Своего вывода о том, что такое «История» Карамзина, я делать не стану. Лучше приведу слова критика XIX века Виссариона Белинского, который, при всей своей революционной направленности и ядовитом языке, предпочел не растоптать эту первую русскую «Историю» для русской же публики, а защитить от нападок.
«Карамзин воздвигнул своему имени прочный памятник «Историею государства Российского», хотя и успел довести ее только до избрания на царство дома Романовых. Как всякий важный подвиг ума и деятельности, исторический труд Карамзина приобрел себе и безусловных, восторженных хвалителей, и безусловных порицателей. Разумеется, те и другие равно далеки от истины, которая в середине. Для Карамзина уже настало потомство, которое, будучи чуждо личных пристрастий, судит ближе к истине. Главная заслуга Карамзина как историка России состоит совсем не в том, что он написал истинную историю России, а в том, что он создал
Повторяем: великое это дело совершил Карамзин преимущественно своим превосходным беллетрическим талантом. Карамзин вполне обладал редкою в его время способностью говорить с обществом языком общества, а не книги. Бывшие до него историки России не были известны России, потому что прочесть их историю могло только одно испытанное школьное терпение. Они были плохи, но их не бранили.
История Карамзина, напротив, возбудила против себя жестокую полемику. Эта полемика особенно устремляется на собственно историческую, или фактическую, часть труда Карамзина. Большая часть указаний критиков дельна и справедлива; но укоризненный тон их делает вреда больше самим критикам, нежели Карамзину. Труд его должно рассматривать не безусловно, а принимая в соображение разные временные обстоятельства.
Карамзин, воздвигая здание своей истории, был не только зодчим, но и каменщиком, подобно Аристотелю Фиоравенти, который, воздвигая в Москве Успенский собор, в то же время учил чернорабочих обжигать кирпичи и растворять известь. И потому фактические ошибки в истории Карамзина должно замечать для пользы русской истории, а обвинять его за них не должно. Гораздо важнее разбор его понятий об истории вообще и взгляд его на историю России в частности, равно как и манера его повествовать.
Но и здесь должно брать в соображение временные обстоятельства: Карамзин смотрел на историю в духе своего времени – как на поэму, писанную прозою. Заняв у писателей XVIII века их литературную манеру изложения, он был чужд их критического, отрицающего направления. Поэтому он сомневался как историк только в достоверности некоторых фактов; но нисколько не сомневался в том, что Русь была государством еще при Рюрике, что Новгород был республикою, на манер карфагенской, и что с Иоанна III Россия является государством, столь органическим и исполненным самобытного, богатого внутреннего содержания, что реформа Петра Великого скорее кажется возбуждающею соболезнование, чем восторг, удивление и благодарность.
И однако ж мы далеки от детского намерения ставить в упрек Карамзину то, что было недостатком его времени. Нет, лучше воздадим благодарность великому человеку за то, что он, дав средства сознать недостатки своего времени, двинул вперед последовавшую за ним эпоху. Если когда-нибудь явится удовлетворительная история России, – этим обязано будет русское общество историческому же труду Карамзина, упрочившему возможность явления истинной истории России. Но и тогда «История» Карамзина не перестанет быть предметом изучения и для историка, и для литератора, и новый историк России не раз сошлется на нее в труде своем… Как памятник языка и понятий известной эпохи, «История» Карамзина будет жить вечно».

________________________

Ответьте на вопросы по тексту об «Истории» Карамзина.
(a) До какого события Карамзин успел довести «Историю государства Российского»?
(b) С кем Карамзин сравнивается как человек, бывший «не только зодчим, но и каменщиком»?
(c) Как Карамзин смотрел на историю в духе своего времени?

________________________

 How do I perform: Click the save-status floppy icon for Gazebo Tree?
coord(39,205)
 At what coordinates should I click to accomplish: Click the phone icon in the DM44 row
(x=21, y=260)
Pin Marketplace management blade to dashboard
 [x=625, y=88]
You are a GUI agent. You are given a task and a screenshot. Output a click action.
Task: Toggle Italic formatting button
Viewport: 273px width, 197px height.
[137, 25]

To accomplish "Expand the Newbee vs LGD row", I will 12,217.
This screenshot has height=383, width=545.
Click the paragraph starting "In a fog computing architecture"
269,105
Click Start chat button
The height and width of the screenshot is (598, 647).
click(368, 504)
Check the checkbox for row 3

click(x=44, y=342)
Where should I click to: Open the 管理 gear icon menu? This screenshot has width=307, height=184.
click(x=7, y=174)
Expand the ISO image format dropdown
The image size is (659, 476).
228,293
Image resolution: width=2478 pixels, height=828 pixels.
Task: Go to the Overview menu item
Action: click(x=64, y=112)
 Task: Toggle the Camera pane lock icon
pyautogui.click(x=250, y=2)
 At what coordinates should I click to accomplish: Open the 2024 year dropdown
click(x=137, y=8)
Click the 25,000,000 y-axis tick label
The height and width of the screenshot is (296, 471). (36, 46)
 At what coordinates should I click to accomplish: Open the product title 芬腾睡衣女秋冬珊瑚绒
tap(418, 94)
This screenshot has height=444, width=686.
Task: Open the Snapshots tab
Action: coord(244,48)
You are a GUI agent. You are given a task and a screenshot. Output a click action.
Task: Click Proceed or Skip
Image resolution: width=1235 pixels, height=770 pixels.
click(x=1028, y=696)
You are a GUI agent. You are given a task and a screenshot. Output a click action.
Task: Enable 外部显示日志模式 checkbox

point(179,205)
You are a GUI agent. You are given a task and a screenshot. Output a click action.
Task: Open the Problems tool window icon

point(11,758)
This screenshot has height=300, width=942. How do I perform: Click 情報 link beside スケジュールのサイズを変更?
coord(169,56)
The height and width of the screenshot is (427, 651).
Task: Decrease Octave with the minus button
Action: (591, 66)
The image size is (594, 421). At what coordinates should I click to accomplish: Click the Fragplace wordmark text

________________________

РЕЗУЛЬТАТ ВЫПОЛНЕНИЯ.
(a) Карамзин успел довести «Историю» только до избрания на царство дома Романовых.
(b) Его сравнивают с Аристотелем Фиоравенти, который, воздвигая в Москве Успенский собор, учил чернорабочих обжигать кирпичи и растворять известь.
(c) Он смотрел на историю как на поэму, писанную прозою.